On Sun, 2012-11-25 at 19:41:12 -0800, Russ Allbery wrote:
> Henrique de Moraes Holschuh <hmh@debian.org> writes:
> > Well, the software to do it is around for more than 15 years.  Google
> > for "procmail duplicate suppression".
> This works exactly backwards of how useful duplicate suppression would
> actually work.

> The personal copy is useless; the mailing list copy will get filed into
> the proper folder and is the one that you want to keep.

Well, obviously that depends on how one handles mail, but I can see
how getting a copy when you don't read a specific mailing list very
often, serves at least to draw attention that there's mail on the list,
which can always be removed afterwards if it's unneeded.

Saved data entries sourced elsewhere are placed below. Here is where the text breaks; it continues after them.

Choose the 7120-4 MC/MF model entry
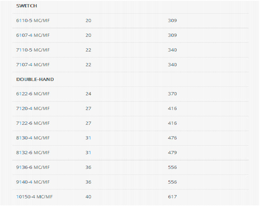 coord(33,109)
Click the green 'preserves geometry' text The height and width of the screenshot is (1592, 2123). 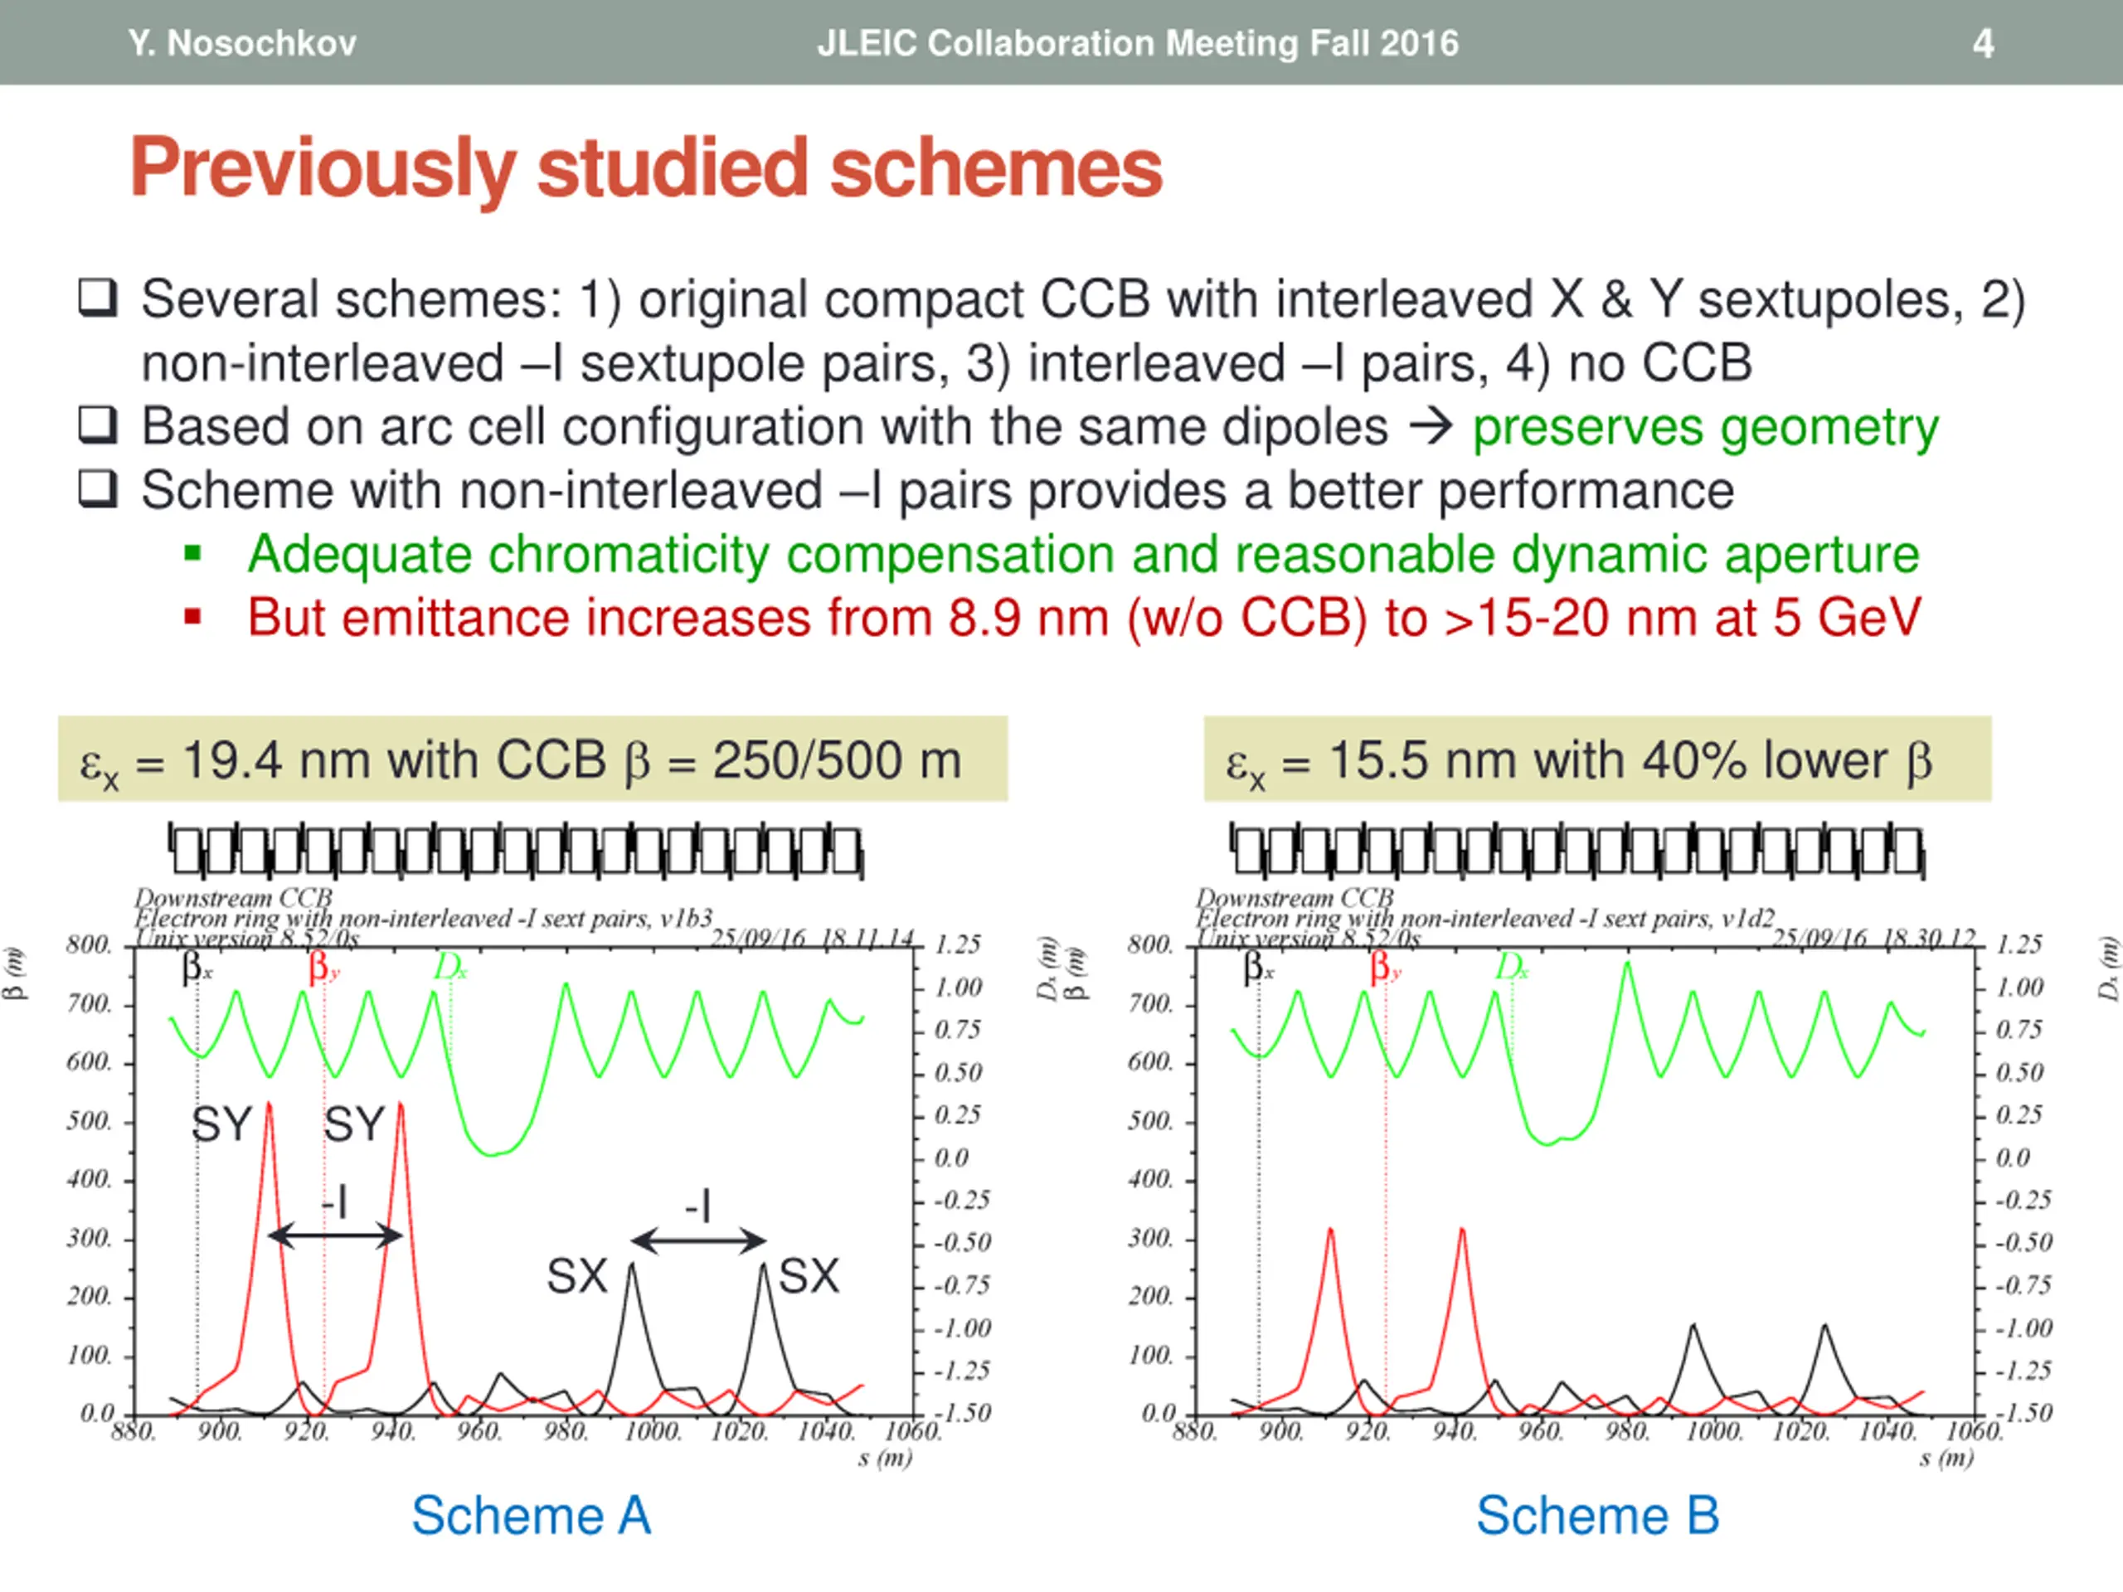(x=1706, y=428)
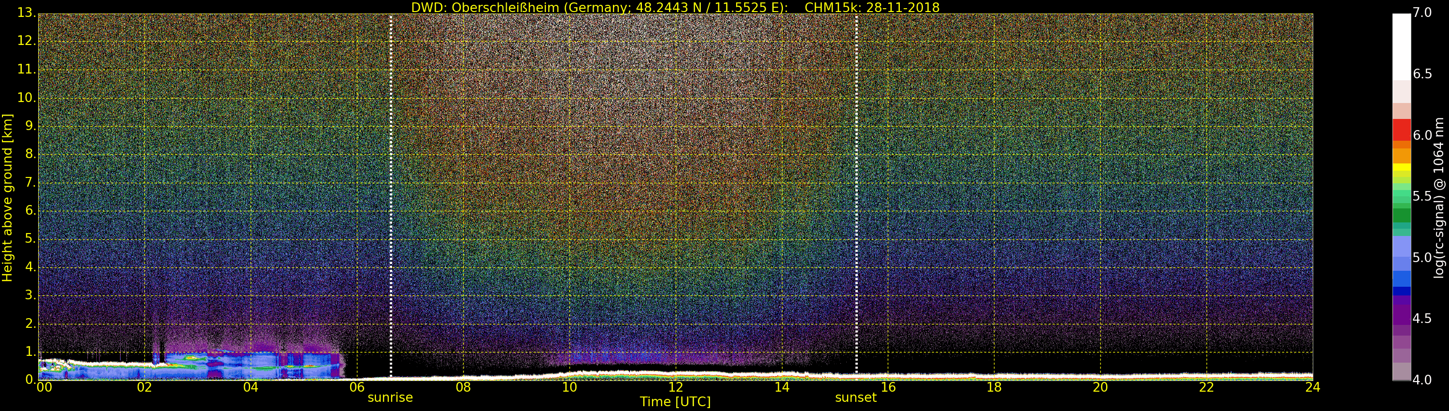Select the 'Height above ground [km]' axis label
1449x411 pixels.
[x=7, y=198]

> The duplicate suppression that you want is to get rid of the personal copy
> and keep the list copy, but that's more complex to do right, because you
> have to essentially quarantine the personal copy while you wait for the
> list copy that's supposed to replace it, and then deliver the personal
> copy if the list copy never arrives.  You certainly have to go to more
> effort than just mainining a database of message IDs and throwing away the
> message the second time you see it.

That's one of the reasons I stopped removing/stashing dupes long time
ago, the other being, the annoyance of having broken/partial threads
on multiple mail boxes. I switched to just marking and showing them
“distinctively”, so that I can know immediately if there's other
instances around, and can choose where to read them from. As in:

,--- procmailrc ---
# Check for duped mails
:0 Whc : Admin/msgid.lock
| formail -D 524288 Admin/msgid.cache

# If it's a dupe, mark it
:0 aBfh
| formail -a "X-Duped: yes"

,--- muttrc ---
color index	blue black "~h '^X-Duped: yes'"

In any case, I don't mind much adapting to either mailing list usage (w/
or w/o explicit CC), but I've increasingly been finding that the no-CC
policy is not w/o fault, being inconsistent (because you don't know
off-hand who's subscribed, so on initial mails you might need to CC
people directly), prone to missing the recipient (because this is not
a usual convention, and people not subscribed might mail a list and
expect being CCed, but doing so might incur being chastized in the name
of the CoC!), requires being more attentive in case you need to CC when
people request it explicitly (and the danger of being chastized for not
doing so), and slighty annoying when people complain due to being
accidentally CCed or not CCed at all.